As a recruitment partner, you can bring your insight to this. Have a chat about clients’ D&I policies – whether they have one at all, how they are actioning them, if they are measuring the results. You may want to make some suggestions to help them action their words so that D&I becomes more firmly ingrained in company culture.

Acknowledge lack of diversity in the first place

If work needs to be done, businesses need to hold their hands up, invest time and resources into finding out where the cracks are, and commit to change. Share diversity stats within roles, teams and at leadership levels, and then communicate and acknowledge where change is needed with the entire business.

Mentorship programmes 

Introduce mentorship programmes across different demographics to strengthen diversity. Research has found that being mentored by someone can increase the confidence and satisfaction women and minorities feel from their jobs. Mentoring can provide support, create a feeling of connection, help diverse employees feel seen, and stimulate personal and career development.

Diversity training 

Diversity training can work if carried out properly. That means not as a one-off training day but perhaps as a series of events, plus more of a focus on an awareness and celebration of different cultural and religious festivals. It also needs to be measured to ensure it’s working. 

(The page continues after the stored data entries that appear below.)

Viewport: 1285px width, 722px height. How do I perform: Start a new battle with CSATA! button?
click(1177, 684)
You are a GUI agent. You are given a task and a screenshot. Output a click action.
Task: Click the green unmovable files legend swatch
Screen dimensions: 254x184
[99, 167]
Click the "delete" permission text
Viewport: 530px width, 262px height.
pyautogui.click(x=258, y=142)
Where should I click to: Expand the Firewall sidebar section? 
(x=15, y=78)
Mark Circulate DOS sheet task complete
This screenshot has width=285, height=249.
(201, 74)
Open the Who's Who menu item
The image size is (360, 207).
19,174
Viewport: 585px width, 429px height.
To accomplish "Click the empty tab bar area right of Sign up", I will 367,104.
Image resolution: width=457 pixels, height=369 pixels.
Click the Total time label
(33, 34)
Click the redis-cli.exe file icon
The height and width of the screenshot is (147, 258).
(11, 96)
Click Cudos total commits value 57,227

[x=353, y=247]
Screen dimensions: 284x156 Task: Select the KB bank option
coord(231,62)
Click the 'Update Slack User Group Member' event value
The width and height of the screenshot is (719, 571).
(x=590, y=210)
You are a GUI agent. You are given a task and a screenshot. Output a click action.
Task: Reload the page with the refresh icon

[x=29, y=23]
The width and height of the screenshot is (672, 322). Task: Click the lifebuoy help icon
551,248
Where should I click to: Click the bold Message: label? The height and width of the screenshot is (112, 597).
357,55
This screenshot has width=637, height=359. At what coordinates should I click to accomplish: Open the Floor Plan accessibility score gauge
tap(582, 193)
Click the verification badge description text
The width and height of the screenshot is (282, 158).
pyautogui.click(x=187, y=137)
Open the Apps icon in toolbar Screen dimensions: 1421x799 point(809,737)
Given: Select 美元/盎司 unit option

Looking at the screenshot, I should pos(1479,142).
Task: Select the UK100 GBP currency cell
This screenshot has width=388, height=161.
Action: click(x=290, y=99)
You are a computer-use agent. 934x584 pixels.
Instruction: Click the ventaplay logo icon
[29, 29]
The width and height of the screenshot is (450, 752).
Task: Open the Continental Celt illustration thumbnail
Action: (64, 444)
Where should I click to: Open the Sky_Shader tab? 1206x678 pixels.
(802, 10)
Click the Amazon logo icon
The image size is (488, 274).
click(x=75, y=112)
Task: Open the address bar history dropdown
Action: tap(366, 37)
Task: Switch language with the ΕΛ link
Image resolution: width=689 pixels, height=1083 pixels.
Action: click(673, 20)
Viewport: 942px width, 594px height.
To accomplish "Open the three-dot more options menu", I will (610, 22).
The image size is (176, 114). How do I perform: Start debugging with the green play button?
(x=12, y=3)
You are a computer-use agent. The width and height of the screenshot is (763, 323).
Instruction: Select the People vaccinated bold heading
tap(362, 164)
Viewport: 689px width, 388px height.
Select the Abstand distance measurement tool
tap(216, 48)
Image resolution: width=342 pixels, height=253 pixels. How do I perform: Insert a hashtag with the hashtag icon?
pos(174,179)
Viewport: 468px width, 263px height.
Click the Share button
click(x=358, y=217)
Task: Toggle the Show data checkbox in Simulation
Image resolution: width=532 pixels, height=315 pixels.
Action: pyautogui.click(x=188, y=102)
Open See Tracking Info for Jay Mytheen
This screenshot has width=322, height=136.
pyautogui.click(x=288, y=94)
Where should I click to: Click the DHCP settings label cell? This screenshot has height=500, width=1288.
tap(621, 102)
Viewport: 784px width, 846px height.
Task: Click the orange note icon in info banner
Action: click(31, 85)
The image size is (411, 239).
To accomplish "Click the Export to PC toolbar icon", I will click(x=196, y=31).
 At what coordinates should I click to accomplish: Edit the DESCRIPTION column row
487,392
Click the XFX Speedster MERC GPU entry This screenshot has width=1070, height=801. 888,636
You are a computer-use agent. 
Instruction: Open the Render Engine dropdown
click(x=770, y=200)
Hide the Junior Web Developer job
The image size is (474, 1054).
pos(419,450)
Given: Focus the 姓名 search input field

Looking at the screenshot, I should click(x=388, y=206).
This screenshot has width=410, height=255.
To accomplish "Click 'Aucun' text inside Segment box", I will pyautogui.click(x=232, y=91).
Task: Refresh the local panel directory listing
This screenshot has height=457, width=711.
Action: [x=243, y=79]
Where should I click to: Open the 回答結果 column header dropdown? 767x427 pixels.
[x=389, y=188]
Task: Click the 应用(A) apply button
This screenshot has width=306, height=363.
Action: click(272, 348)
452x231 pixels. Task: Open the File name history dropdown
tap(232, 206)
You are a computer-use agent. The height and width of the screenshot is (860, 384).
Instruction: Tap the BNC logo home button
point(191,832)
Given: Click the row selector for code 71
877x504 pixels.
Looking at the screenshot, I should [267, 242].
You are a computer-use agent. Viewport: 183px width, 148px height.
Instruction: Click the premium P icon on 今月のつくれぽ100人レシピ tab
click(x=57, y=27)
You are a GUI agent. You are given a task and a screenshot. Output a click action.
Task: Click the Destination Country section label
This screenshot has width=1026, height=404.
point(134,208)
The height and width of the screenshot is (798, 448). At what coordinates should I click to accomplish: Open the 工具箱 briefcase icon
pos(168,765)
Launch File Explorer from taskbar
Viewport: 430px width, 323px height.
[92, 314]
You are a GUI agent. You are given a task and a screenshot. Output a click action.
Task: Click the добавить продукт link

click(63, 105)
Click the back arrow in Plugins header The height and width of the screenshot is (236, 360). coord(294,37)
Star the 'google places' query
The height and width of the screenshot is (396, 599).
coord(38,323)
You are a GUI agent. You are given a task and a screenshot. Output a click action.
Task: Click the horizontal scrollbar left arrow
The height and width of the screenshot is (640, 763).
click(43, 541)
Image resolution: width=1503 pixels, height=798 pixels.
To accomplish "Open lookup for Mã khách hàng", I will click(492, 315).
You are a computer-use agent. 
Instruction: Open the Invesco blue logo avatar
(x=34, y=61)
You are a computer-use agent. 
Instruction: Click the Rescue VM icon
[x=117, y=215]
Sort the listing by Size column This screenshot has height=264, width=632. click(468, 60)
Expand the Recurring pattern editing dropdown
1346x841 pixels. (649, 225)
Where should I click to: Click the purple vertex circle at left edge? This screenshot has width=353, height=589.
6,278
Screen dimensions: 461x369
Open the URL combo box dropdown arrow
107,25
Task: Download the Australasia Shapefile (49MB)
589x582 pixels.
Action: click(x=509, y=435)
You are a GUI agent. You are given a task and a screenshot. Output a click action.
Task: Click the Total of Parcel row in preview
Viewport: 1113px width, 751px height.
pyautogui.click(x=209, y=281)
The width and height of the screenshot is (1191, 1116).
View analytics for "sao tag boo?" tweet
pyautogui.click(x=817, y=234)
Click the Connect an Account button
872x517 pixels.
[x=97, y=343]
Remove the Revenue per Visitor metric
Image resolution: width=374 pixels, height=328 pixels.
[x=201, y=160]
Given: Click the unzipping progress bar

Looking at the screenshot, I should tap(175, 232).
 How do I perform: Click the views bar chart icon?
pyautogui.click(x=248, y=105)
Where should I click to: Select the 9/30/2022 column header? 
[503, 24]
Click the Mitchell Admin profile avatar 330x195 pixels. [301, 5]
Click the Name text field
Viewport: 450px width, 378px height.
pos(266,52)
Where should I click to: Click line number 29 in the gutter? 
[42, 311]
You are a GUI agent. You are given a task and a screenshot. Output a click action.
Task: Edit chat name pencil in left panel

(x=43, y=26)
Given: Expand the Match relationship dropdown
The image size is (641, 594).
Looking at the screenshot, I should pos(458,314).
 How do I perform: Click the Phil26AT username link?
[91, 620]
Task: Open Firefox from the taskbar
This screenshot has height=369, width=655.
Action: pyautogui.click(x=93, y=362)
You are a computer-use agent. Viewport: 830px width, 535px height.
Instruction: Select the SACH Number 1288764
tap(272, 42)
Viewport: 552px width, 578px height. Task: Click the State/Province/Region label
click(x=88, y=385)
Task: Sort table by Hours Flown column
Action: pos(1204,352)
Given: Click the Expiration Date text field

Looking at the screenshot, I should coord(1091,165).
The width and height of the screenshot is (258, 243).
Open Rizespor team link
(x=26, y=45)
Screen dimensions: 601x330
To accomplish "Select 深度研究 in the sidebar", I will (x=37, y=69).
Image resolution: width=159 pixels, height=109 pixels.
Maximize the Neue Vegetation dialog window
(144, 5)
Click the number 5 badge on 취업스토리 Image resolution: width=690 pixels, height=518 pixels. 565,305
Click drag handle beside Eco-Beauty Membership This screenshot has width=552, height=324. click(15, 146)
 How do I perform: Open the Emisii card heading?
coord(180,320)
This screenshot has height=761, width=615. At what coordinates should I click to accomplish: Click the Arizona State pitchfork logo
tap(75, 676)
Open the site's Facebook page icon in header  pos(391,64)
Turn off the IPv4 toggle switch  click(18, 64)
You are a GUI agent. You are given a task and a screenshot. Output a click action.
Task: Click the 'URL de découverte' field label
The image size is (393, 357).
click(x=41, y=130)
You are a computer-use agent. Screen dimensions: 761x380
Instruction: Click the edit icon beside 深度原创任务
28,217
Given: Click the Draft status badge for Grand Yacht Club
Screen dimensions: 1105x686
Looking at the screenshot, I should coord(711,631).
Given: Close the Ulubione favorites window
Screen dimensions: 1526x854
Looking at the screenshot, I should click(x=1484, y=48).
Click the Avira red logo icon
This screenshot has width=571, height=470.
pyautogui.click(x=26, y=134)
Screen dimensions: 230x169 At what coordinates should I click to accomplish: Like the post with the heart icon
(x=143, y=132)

Acknowledging all holidays 

Consider offering ‘holiday time’ rather than determining Christmas, Easter, and other Christian holidays as set time off. Offering holiday hours to be used at the employee’s discretion on holidays that mean more to them is a small thing that can mean a lot. 

Publish a diversity statement – and action it!

Set out the business’ policy, commitments and grievance procedures as pertains to D&I and publish it on the website, job ads, and in employee contracts. This is the business’ public commitment to D&I in the workplace so they must ensure they’re not just words.

Bias-free language guidelines

Just as you might have branding guidelines, terminology that you use consistently within the company, consider one that determines bias-free language. This could be seen to be just another document but words are extremely powerful and can easily become actions so make sure the words used in every part of the business are bias-free.

We need to get to a point where it feels strange when you’re sat in a meeting room and the majority of people at the table are of the same demographic. When the leadership team photos on a business website are a mix of genders, races and ages we are starting to get somewhere. When that begins to happen, we might be getting closer to a truly more diverse and inclusive workforce.